Well, it’s bee a bit of time since I posted about my wargaming journey towards Stalingrad, largely because I’ve just been so busy with other stuff.  Anyway, I have continued picking up a few bits and pieces but I have studiously avoided cracking on with the really BIG job, that of building the city terrain.  Over the festive period I had a chance to get into the Lard Island workshop and right that wrong by starting the first test model from the pile of MDF buildings I had assembled.

As I have mentioned previously, I spent a hundred quid on eBay to buy a table full of MDF Stalingrad buildings from a company in Poland.  In truth, they are not the most detailed models.  All the detail is etched in, so no separate piece for lintels, window ledges or any raised relief, but I could add all of that using card or wood, so that was fine with me.  I really just wanted something in MDF to give me the basic model, the rest I could add. Here’s the basic model completed.

Looking inside, you’ll note that I have reduced some of the sections of flooring to allow better access.  In truth, there is still too much of it and I need to consider how to deal with that now.  I will probably just have some areas of the ground floor so full of rubble that they cannot be accessed.  We shall see as the build continues.

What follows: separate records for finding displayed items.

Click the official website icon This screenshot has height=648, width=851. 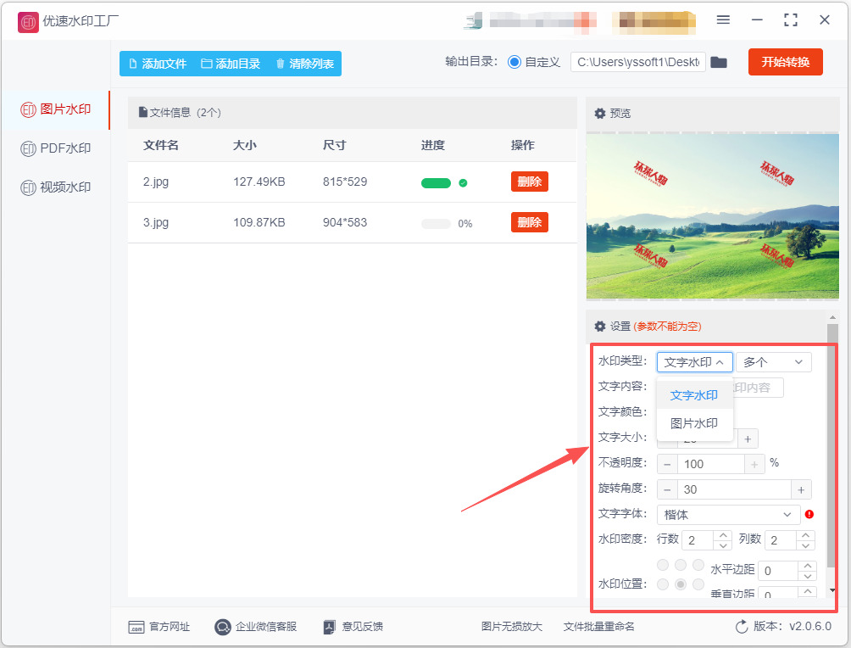(x=136, y=627)
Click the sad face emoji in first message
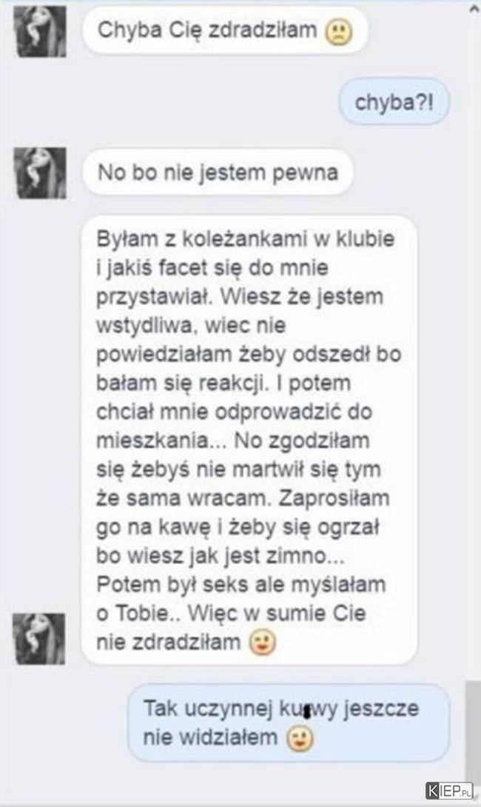Screen dimensions: 481x807 [338, 32]
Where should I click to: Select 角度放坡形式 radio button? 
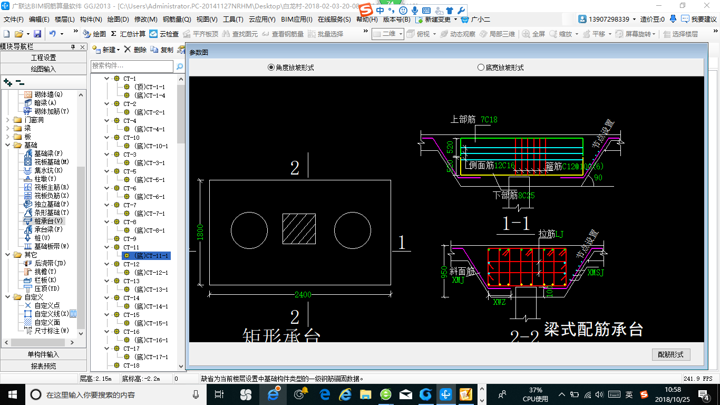click(271, 68)
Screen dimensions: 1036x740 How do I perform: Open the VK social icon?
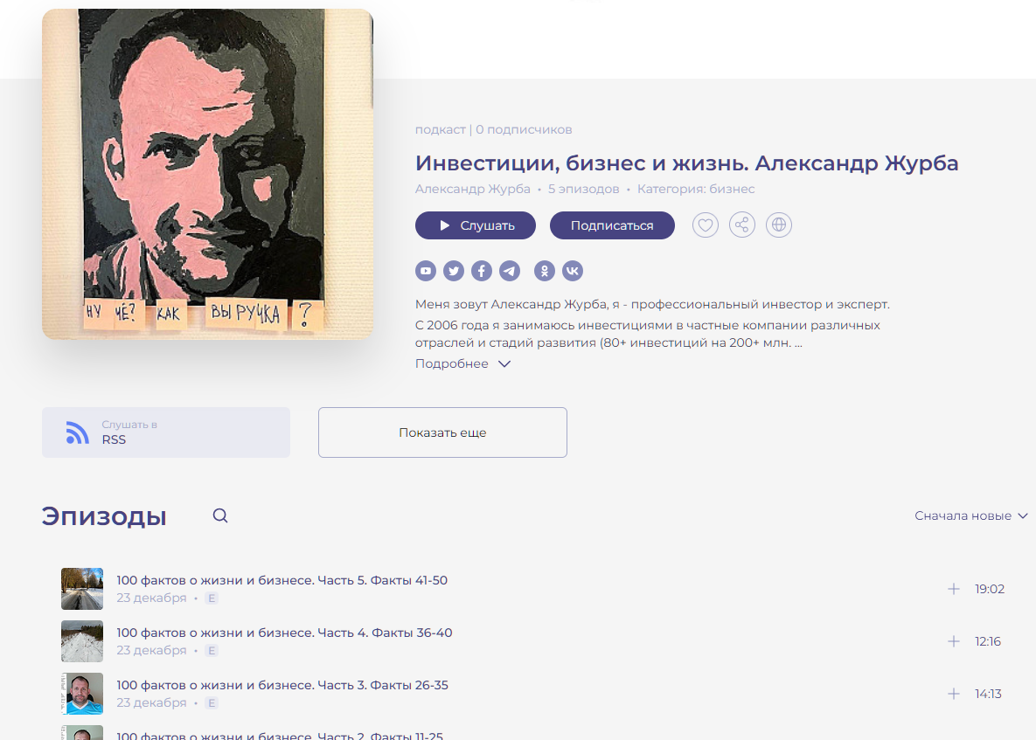point(573,271)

Anyway, the lesson learnt here is that one MUST allow access or whole areas of the model are unusable.

Okay, on to stage two.  Lining the walls.  The MDF is clearly too thin for brickwork, so I planned to use foamboard to line the walls.  I got a craft knife, cut out the sections and laboriously worked my way around the building, like so…

I used a hot glue gun to attach the bits, cutting out the apertures before sticking them in place.  I cut the sections in strips, placed them against the wall, used a pen to mark the windows, cut the holes out and then glued it in place.  This was a laborious process and I was glad to be listening to a decent book an Audible to make it more acceptable.  Honestly, it was VERY BORING, so I did it in a few chunks, half an hour at a time.

With that done, I began plastering the internal walls with quick drying Polyfilla. You can see the tube in the next photo.  Pipe it in, smooth it about with a finger and then polish it to a flatter finish using a finger dipped in water.  In this case a rough finish is fine, this is going to be a bloody great wreck anyway.  I did the walls and then went round the tops to get a decent match between the top of the MDF wall and the foamboard as the cutting out can produce a rough finish.  With that dry, I painted the tops of the walls with PVA and sprinkled on some MDF bricks and blocks.  This was based entirely on what I had seen done by our great chum of Lard and SUPERB terrain maker Alan Sheward.  His Stalingrad project was the inspiration for all of this but if I can get anything a third as good as his project I will be over the moon.   These bricks will create a rough and less regular finish.  I think I may have over-done it, but we shall see.  That’s why I am doing a single test building.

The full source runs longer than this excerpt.